Bug #1935 | Full-text Search doesn't work with HTML-Entities | ||
---|---|---|---|
Submitted: | 24 Nov 2003 13:41 | Modified: | 25 Nov 2003 2:55 |
Reporter: | [ name withheld ] | Email Updates: | |
Status: | Not a Bug | Impact on me: | |
Category: | MySQL Server | Severity: | S3 (Non-critical) |
Version: | 4.0.15 | OS: | Linux (linux) |
Assigned to: | CPU Architecture: | Any |
[24 Nov 2003 13:41]
[ name withheld ]
[24 Nov 2003 14:42]
Alexander Keremidarski
Thank you for taking the time to write to us, but this is not a bug. Please double-check the documentation available at http://www.mysql.com/documentation/ and the instructions on how to report a bug at http://bugs.mysql.com/how-to-report.php As Manual explicitly mentions: "The MATCH() function performs a natural language search..." It is in TODO list to add: Support for "always-index words". They could be any strings the user wants to treat as words, examples are "C++", "AS/400", "TCP/IP", etc. Make stopword list to depend of the language of the data.
[25 Nov 2003 2:55]
Sergei Golubchik
To clarify Alexander's reply a bit - the manual also says: MySQL uses a very simple parser to split text into words.
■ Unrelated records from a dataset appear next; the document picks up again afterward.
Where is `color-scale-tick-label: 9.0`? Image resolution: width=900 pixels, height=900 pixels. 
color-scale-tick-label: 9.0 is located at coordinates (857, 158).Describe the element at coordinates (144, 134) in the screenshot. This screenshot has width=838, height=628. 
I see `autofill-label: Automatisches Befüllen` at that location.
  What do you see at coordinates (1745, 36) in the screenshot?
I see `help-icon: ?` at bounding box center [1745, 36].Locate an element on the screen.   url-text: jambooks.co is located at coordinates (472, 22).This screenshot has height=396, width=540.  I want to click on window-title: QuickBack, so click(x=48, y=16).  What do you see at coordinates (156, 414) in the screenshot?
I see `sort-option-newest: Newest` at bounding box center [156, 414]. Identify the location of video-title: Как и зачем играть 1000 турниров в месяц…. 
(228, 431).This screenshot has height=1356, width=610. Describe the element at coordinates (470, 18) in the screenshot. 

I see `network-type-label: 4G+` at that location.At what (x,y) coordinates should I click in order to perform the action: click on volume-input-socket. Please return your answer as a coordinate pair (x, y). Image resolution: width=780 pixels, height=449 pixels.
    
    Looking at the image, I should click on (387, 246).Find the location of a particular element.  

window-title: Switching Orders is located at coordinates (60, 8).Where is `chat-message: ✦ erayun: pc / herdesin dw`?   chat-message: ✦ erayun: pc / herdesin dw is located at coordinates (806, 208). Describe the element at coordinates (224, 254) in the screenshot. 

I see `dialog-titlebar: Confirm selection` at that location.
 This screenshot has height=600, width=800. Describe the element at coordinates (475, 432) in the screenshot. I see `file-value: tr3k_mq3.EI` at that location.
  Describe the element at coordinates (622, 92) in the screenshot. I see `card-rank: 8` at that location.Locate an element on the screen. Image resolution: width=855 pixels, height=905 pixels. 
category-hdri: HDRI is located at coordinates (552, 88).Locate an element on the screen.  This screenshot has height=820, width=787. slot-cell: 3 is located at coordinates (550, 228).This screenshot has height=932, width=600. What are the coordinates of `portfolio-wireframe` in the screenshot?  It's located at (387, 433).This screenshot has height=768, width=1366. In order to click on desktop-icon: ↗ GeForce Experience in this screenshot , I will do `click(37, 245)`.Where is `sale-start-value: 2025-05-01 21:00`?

A "word" is any sequence of characters consisting of letters, digits, `'', and `_'. Any "word" that is present in the stopword list or is just too short is ignored. And I do not agree that ; is commonly used as a part of the word. It is mainly not. And even in HTML it is NOT part of the word, but a part of the HTML entity. But we have in the todo a smart html-parser that properly recognizes HTML entities (and tags, btw).